▸ Extrait
---

Le 15 juin 1709, il arrive devant Pultava avec une armée d’environ soixante mille combattants ; la rivière Vorskla était entre lui et Charles : les assiégeants au nord-ouest ; les Russes au sud-est.

Pierre remonte la rivière au-dessus de la ville, établit ses ponts, fait passer son armée[1], et tire un long retranchement, qu’on commence et qu’on achève en une seule nuit, vis-à-vis l’armée ennemie. Charles put juger alors si celui qu’il méprisait, et qu’il comptait détrôner à Moscou, entendait l’art de la guerre. Cette disposition faite, Pierre posta sa cavalerie entre deux bois, et la couvrit de plusieurs redoutes garnies d’artillerie. Toutes les mesures ainsi prises, il va reconnaître le camp des assiégeants[2] pour en former l’attaque.

Cette bataille allait décider du destin de la Russie, de la Pologne, de la Suède, et des deux monarques sur qui l’Europe avait les yeux. On ne savait, chez la plupart des nations attentives à ces grands intérêts, ni où étaient ces deux princes, ni quelle était leur situation ; mais après avoir vu partir de Saxe Charles XII victorieux, à la tête de l’armée la plus formidable, après avoir vu qu’il poursuivait partout son ennemi, on ne doutait pas qu’il ne dût l’accabler, et qu’ayant donné des lois en Danemark, en Pologne, en Allemagne, il n’allât dicter dans le Kremelin de Moscou les conditions de la paix, et faire un czar après avoir fait un roi de Pologne. J’ai vu des lettres de plusieurs ministres qui confirmaient leurs cours dans cette opinion générale.

Le risque n’était point égal entre ces deux rivaux. Si Charles perdait une vie tant de fois prodiguée, ce n’était, après tout, qu’un héros de moins. Les provinces de l’Ukraine, les frontières de Lithuanie et de Russie cessaient alors d’être dévastées ; la Pologne reprenait avec sa tranquillité son roi légitime, déjà réconcilié avec le czar son bienfaiteur.

La Suède enfin, épuisée d’hommes et d’argent, pouvait trouver des motifs de consolation ; mais si le czar périssait, des travaux immenses, utiles à tout le genre humain, étaient ensevelis avec lui, et le plus vaste empire de la terre retombait dans le chaos dont il était à peine tiré.

Quelques corps suédois et russes avaient été plus d’une fois aux mains sous les murs de la ville. Charles, dans une de ces rencontres[3], avait été blessé d’un coup de carabine qui lui fracassa les os du pied ; il essuya des opérations douloureuses, qu’il soutint avec son courage ordinaire, et fut obligé d’être quelques jours au lit. Dans cet état, il apprit que Pierre devait l’attaquer ; ses idées de gloire ne lui permirent pas de l’attendre dans ses retranchements ; il sortit du sien en se faisant porter sur un brancard. Le Journal de Pierre le Grand avoue que les Suédois attaquèrent avec une ardeur si opiniâtre les redoutes garnies de canons qui protégeaient sa cavalerie que, malgré sa résistance et malgré un feu continuel, ils se rendirent maîtres de deux redoutes. On a écrit que l’infanterie suédoise, maîtresse des deux redoutes, crut la bataille gagnée, et cria victoire ! Le chapelain Nordberg, qui était loin du champ de bataille, au bagage (où il devait être), prétend que c’est une calomnie ; mais que les Suédois aient crié victoire ou non, il est certain qu’ils ne l’eurent pas. Le feu des autres redoutes ne se ralentit point, et les Russes résistèrent partout avec autant de fermeté qu’on les attaquait avec ardeur. Ils ne firent aucun mouvement irrégulier. Le czar rangea son armée en bataille hors de ses retranchements avec ordre et promptitude.

---

▸ Données fournies
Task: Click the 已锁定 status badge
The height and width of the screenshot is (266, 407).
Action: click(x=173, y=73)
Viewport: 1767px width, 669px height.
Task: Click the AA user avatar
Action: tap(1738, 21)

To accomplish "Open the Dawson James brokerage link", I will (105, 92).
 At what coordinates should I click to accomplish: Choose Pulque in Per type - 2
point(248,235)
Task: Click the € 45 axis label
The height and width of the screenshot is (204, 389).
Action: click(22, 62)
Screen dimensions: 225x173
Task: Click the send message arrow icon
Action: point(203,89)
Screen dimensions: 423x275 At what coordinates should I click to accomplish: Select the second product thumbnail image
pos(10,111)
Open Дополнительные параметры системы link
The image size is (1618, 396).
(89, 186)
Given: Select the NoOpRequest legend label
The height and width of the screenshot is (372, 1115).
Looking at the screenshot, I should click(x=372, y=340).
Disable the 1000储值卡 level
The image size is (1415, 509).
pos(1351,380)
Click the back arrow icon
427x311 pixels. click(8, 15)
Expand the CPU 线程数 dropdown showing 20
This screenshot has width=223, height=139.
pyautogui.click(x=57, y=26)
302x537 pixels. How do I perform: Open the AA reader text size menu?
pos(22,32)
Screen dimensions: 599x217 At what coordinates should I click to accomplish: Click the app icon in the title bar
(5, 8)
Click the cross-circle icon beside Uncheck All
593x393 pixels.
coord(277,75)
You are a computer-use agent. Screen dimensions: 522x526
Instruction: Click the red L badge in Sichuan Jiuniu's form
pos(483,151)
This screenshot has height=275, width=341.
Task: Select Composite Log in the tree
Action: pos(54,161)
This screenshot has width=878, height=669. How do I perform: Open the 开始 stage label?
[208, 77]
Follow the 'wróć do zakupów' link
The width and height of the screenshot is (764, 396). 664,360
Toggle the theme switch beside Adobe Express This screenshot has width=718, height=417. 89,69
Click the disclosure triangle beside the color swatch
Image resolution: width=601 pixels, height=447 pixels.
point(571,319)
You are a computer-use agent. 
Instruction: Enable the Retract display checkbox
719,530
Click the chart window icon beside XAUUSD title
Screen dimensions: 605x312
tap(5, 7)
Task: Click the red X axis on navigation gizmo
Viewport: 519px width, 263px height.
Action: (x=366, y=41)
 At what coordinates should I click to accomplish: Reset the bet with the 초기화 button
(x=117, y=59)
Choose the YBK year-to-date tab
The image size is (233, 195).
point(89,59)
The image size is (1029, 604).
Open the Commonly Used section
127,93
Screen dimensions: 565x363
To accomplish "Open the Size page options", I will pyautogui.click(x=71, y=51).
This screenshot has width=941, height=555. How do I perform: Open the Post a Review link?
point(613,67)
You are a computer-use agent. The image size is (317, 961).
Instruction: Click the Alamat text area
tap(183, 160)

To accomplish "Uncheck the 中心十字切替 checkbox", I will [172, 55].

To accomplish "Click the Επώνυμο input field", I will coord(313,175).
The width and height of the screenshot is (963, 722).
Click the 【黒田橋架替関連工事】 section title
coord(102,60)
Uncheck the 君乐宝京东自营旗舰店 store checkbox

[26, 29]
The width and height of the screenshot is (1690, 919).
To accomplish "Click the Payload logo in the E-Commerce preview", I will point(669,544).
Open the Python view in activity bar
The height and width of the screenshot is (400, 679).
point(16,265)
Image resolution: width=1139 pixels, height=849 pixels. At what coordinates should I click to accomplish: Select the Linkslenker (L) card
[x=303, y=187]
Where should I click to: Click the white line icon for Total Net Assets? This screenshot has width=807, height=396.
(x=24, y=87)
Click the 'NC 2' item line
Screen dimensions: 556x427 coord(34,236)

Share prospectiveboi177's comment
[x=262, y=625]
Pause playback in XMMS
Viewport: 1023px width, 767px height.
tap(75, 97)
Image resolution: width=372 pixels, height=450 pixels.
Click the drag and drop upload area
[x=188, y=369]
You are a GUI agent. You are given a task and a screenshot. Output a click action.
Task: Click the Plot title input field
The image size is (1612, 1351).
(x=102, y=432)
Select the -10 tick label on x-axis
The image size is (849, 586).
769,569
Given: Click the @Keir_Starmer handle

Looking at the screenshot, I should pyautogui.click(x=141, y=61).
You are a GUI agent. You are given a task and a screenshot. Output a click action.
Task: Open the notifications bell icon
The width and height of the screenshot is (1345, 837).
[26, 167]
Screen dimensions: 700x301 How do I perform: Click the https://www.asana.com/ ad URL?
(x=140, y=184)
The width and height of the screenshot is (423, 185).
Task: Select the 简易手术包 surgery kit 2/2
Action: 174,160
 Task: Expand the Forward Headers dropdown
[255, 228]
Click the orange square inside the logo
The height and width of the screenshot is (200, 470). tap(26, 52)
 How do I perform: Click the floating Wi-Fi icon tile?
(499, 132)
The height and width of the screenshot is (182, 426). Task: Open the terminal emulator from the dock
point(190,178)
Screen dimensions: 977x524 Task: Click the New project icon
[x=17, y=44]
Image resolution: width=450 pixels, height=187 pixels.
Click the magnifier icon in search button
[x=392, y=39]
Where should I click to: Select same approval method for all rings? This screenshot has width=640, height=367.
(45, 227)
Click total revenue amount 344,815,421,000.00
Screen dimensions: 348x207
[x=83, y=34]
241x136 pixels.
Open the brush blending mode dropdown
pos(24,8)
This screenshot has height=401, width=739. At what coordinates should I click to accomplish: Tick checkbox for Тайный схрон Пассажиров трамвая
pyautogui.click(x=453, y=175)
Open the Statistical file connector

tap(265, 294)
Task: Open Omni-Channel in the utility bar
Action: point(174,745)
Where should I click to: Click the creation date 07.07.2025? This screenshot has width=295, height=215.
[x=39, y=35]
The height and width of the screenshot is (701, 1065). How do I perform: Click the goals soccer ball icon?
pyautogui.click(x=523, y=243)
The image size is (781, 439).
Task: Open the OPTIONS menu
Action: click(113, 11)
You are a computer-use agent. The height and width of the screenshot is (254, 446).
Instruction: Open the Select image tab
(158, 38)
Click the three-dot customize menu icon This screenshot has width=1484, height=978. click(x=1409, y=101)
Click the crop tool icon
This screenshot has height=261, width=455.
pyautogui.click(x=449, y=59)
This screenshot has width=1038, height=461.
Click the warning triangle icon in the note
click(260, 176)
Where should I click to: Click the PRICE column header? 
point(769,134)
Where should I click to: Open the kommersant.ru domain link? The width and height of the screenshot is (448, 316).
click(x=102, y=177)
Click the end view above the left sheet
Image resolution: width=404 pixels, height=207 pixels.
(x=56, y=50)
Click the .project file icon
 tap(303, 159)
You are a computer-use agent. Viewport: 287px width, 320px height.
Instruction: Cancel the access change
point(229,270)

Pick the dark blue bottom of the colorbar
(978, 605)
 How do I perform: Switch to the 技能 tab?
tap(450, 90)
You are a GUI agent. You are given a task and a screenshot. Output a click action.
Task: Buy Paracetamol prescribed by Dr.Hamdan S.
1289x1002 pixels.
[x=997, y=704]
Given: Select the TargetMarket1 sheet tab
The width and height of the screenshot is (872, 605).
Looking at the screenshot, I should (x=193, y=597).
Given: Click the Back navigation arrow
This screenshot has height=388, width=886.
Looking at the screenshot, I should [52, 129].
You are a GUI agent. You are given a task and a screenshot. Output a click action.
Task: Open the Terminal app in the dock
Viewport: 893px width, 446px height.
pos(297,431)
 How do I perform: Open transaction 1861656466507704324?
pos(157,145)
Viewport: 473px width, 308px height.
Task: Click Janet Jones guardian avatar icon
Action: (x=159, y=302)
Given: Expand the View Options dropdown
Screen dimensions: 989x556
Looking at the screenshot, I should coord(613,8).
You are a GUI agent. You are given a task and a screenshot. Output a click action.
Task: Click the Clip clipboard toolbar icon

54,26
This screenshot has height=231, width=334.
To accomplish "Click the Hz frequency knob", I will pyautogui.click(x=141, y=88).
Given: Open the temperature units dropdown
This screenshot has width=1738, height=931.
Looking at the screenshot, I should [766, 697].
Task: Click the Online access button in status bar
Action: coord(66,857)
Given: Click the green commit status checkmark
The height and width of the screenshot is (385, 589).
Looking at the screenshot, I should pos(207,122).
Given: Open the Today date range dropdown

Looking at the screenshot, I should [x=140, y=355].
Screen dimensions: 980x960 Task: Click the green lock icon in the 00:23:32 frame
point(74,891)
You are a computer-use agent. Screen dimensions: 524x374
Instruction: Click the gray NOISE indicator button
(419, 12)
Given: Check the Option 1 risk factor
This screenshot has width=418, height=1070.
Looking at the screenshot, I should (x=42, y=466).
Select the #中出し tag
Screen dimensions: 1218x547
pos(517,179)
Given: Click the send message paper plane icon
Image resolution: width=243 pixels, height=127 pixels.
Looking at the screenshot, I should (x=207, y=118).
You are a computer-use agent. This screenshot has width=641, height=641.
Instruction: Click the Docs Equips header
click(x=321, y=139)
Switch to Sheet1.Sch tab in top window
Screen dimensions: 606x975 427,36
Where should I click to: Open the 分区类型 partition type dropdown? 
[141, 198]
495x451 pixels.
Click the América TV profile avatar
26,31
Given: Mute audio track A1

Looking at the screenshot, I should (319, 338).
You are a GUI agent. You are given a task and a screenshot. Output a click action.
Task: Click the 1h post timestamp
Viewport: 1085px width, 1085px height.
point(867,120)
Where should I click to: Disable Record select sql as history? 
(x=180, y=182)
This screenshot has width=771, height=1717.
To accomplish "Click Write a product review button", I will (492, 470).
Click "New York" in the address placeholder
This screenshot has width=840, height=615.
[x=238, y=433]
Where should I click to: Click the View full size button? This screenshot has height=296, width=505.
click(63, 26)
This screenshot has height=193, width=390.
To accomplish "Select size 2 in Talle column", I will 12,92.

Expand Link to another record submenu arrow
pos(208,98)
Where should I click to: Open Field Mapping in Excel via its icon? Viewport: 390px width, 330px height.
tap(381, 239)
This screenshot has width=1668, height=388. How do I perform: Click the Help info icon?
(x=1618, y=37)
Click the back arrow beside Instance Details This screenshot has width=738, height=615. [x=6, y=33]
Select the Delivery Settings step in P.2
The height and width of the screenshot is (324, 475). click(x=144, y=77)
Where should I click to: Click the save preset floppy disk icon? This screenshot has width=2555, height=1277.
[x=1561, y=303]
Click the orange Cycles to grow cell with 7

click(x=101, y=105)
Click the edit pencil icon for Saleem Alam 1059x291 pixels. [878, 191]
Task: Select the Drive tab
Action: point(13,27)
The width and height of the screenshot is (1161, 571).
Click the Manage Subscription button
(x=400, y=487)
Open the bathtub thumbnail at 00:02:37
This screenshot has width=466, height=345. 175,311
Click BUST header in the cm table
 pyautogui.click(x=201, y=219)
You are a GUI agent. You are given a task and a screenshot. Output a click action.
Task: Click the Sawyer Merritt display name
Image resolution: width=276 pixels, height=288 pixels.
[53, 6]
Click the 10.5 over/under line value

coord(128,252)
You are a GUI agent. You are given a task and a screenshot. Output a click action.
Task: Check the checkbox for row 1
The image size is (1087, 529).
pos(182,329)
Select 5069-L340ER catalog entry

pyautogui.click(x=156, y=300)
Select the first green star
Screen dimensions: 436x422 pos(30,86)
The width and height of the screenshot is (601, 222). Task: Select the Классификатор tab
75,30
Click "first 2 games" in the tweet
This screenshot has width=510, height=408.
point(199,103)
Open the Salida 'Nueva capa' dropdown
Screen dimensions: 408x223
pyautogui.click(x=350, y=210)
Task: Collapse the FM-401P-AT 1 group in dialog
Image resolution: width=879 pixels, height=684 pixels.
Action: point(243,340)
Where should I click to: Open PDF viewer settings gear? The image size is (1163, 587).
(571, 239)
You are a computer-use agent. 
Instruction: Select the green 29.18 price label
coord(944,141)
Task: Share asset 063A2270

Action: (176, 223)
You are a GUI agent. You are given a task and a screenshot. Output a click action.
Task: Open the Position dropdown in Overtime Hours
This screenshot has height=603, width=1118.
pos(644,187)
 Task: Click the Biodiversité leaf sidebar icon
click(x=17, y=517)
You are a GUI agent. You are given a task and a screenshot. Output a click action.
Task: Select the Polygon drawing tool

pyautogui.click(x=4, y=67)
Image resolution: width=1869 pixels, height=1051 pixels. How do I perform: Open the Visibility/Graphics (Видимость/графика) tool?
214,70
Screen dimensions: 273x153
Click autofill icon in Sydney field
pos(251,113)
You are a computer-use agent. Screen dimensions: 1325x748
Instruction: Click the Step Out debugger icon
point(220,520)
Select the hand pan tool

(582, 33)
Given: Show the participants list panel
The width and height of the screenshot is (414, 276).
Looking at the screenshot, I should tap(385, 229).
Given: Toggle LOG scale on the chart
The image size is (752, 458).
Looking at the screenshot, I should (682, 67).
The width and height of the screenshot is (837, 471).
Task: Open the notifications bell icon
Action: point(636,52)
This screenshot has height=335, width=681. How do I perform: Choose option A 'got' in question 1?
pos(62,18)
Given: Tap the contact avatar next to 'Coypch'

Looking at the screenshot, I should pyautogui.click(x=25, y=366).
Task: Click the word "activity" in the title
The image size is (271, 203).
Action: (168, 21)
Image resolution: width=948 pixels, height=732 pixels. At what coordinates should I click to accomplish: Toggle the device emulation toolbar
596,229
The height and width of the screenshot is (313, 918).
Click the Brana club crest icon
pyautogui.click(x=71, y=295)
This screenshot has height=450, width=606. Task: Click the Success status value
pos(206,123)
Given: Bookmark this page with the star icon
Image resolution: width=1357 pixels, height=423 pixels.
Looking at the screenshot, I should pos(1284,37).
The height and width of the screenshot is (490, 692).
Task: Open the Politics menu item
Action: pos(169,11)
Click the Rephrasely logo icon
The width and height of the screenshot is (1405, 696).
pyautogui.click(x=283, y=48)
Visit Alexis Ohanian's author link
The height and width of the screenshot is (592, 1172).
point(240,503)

---

▸ Série de consignes
- a) Traduisez en anglais cette phrase de l'extrait : « Le risque n'était point égal entre ces deux rivaux. »
- b) Reproduisez à l'identique les lignes de la liste comprises entre celle qui contient « Where should I click to: Open Field » et celle qui contient « Click the back arrow beside », ces deux lignes incluses.
L'extrait et la liste proviennent de sources distinctes.

▸ Résultats attendus
- a) The risk was by no means equal between these two rivals.

- b)
Where should I click to: Open Field Mapping in Excel via its icon? Viewport: 390px width, 330px height.
tap(381, 239)
This screenshot has width=1668, height=388. How do I perform: Click the Help info icon?
(x=1618, y=37)
Click the back arrow beside Instance Details This screenshot has width=738, height=615. [x=6, y=33]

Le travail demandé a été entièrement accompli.